Automated Driving Vs. Testing

self driving kit vs google

The National Highway Traffic Safety Association has wanted to ban self driving cars. Elon Musk says it could lead to ban human driving. Does this debate sound familiar? Testers have been struggling with coming to terms with the role of automation within their own companies and across the software industry as a whole for years and likely will continue to do so far into the future.

Napping Behind The Wheel

Maybe it's not napping, maybe it's reading, working or possibly just not getting lost. Whatever else you would rather be doing than driving, this is pretty much the heart of the appeal of self driving cars.

This same appeal is what has drawn so many people to automated testing. Testing is useful, just like your morning commute is useful it's also generally categorized as mundane and tedious. It's an obivious temptation for organizations to want to replace this activity with something they feel is a better use of their time and resources.

When Tech Goes Wrong?

A big fear around self driving cars are potential complicated situations, technical failures, glitches, bugs related to the autonomy of the car. People regularly accept similar risk when they take the wheel. There could be tire blow outs, hazardous conditions, failing parts. The difference here is that we are comfortable with how to reconcile these problems, for individual issues we go to mechanics or in larger cases there are recalls. We know the pattern and trust the process and results. We aren't sure what that process will be with self driving cars so there is some healthy apprehension.

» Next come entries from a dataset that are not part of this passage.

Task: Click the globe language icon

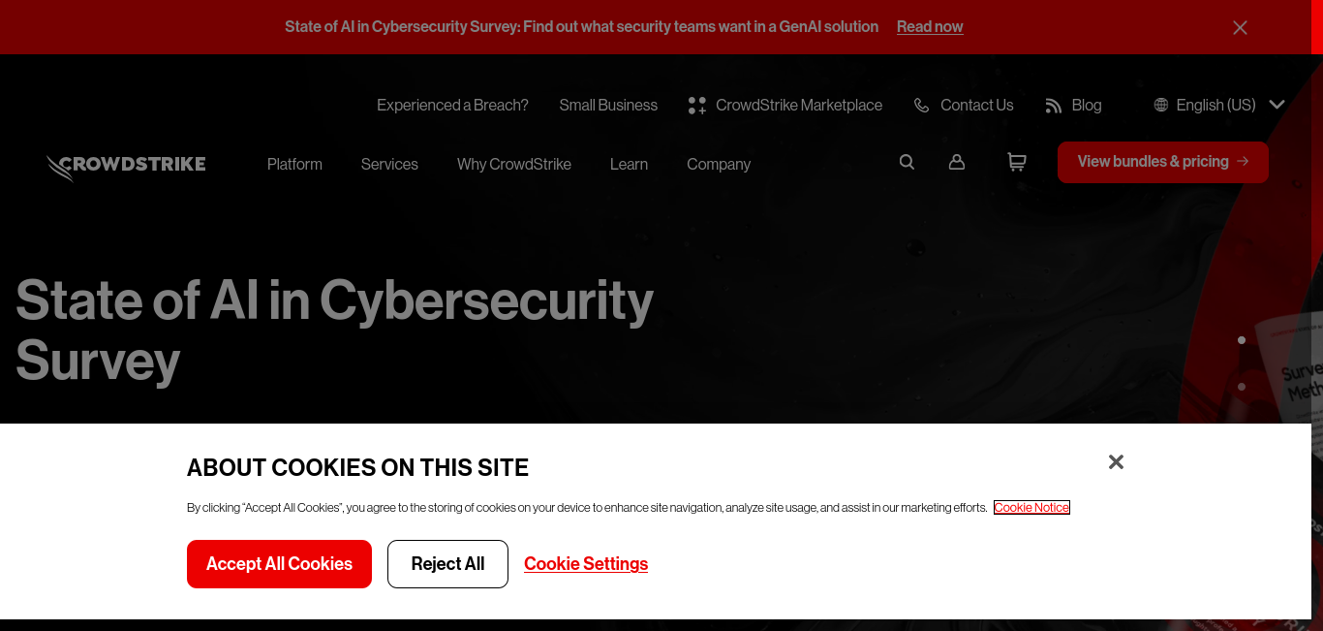Action: (1161, 105)

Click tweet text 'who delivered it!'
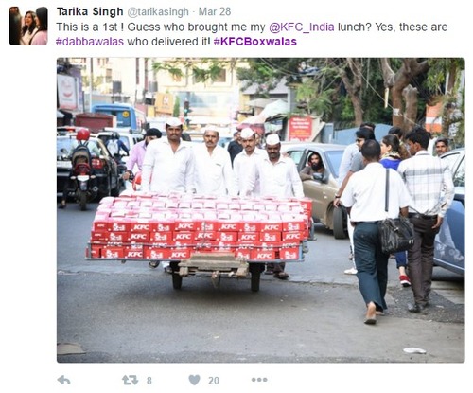168,42
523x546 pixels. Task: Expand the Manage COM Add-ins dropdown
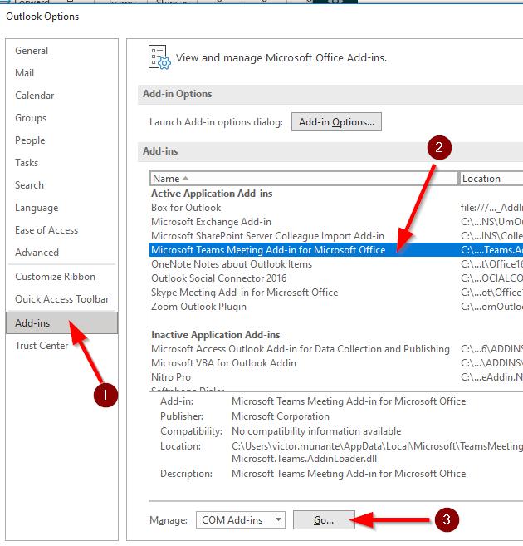pyautogui.click(x=241, y=520)

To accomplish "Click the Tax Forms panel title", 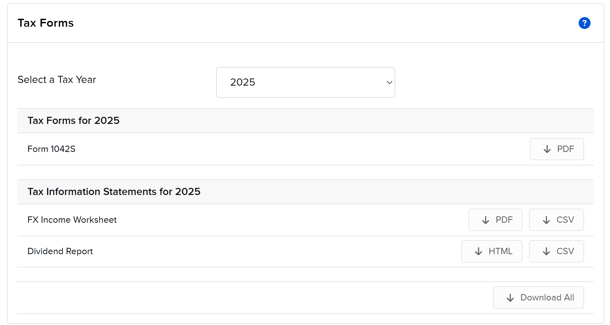I will 46,23.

That same logic gets applied to software everyday. When there is a bug in software everyone on the team knows the process for getting it fixed. I bet just like the mechanic metaphor, most organizations hand over the bug, wait for a fix and as long as it seems to work they don't question the developers internal process unless there are obvious and repeated failures. Automated tests fall right into this pattern, as long there aren't glaring problems many are inclined to trust it's working well until we are forced intervene.

Why is it so easy to see that autonomous driving could be problematic but automated testing is a sure-fire solution? Is it a question of liability? When a human is testing, a person is to blame for any problems or bugs that are not uncovered. It's an uncomfortable conversation if a person is performing as desired. When automation fails it's nameless and faceless, it's just another bug in code. There's also the question of cost, it's easier for people to quantify the cost of a testers salary than the cost of writing and maintaining automated test suites.

What If I Want To Drive?

What's interesting is that in most movies where you see self driving cars, if the main character gets in the drivers seat at some point (if not all the time) they will want to take manual control. When the time comes for harrowing action, the protagonist just can't count on the cars to drive itself, it's not enough.

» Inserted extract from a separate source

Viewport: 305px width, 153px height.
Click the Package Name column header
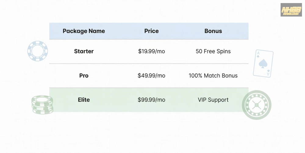(84, 31)
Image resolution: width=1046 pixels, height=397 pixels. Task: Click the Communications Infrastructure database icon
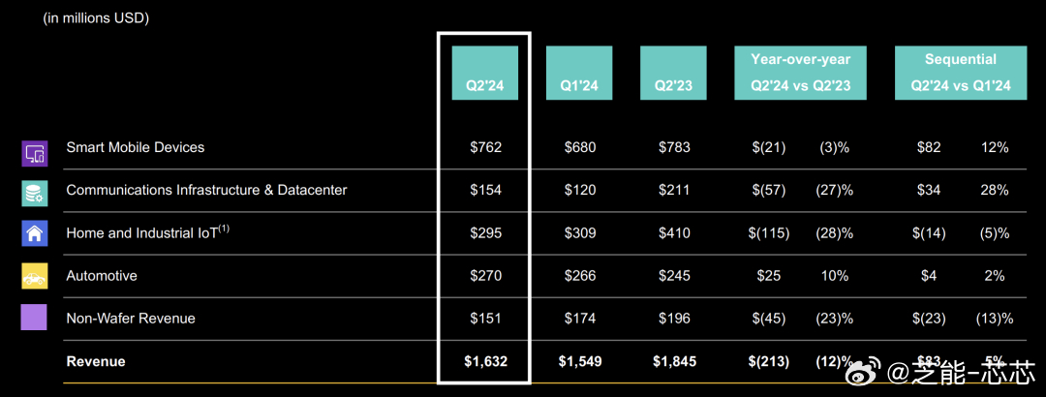point(34,194)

The Venn diagram between human driving and self driving cars doesn't look like two completely overlapping circles and I doubt that many people would question that. There are scenarios where human interaction is preferable if not necessary. This is something we accept without issue from Hollywood, why is it controversial in testing? It's doesn't mean that your team is doing something wrong, it's just that sometime the situation warrants a different approach and there is value in recognizing that.

There's No Baggage in the Trunk

People have chosen sides on the battlefield of automated testing. The Test-Mobile's trunk is already full of emotional baggage from years of debate over this topic so maybe if the topic comes up take this metaphor out for a test drive.